Task to carry out:
In the records below, find the line containing "Task: Select the". Output it and every line after it to the end, unchanged, with no pictures.

Stored items from a collection:
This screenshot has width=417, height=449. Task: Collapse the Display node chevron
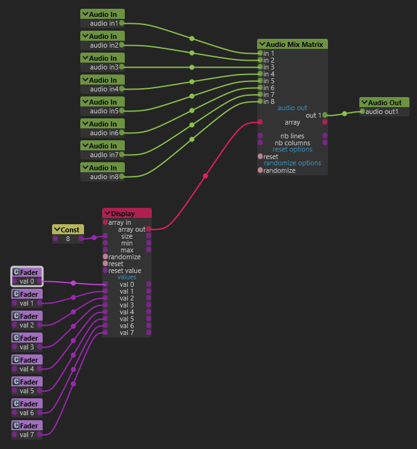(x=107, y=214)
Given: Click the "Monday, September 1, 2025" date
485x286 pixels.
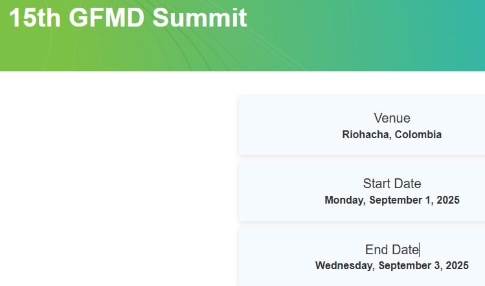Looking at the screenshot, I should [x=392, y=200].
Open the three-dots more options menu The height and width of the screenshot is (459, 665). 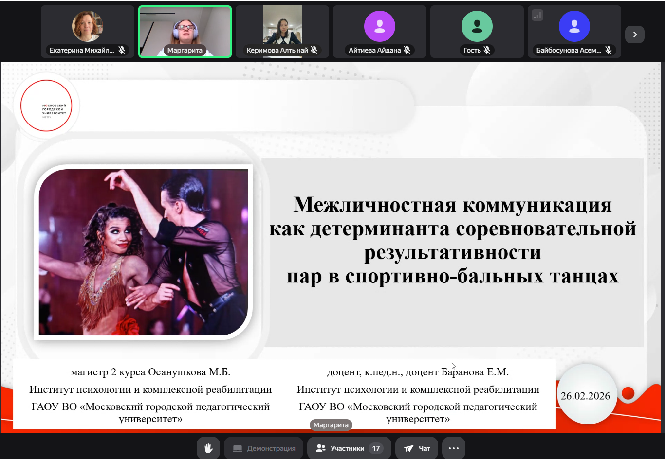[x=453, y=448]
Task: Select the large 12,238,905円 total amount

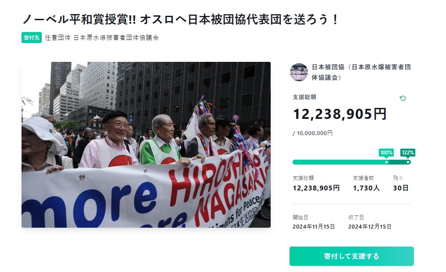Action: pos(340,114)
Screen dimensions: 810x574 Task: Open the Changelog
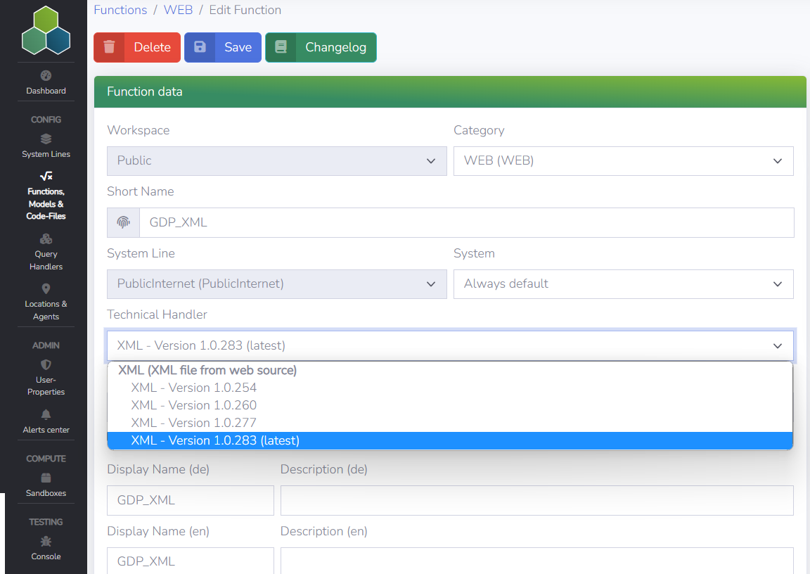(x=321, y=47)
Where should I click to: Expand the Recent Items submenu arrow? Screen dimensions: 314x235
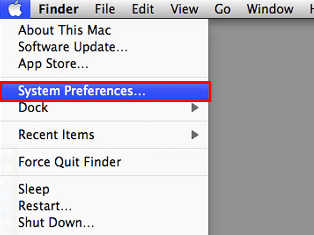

Reply:
Task: Select the large 12,238,905円 total amount

Action: pos(340,114)
Screen dimensions: 810x574 Task: Open the Changelog
(x=321, y=47)
Where should I click to: Expand the Recent Items submenu arrow? Screen dimensions: 314x235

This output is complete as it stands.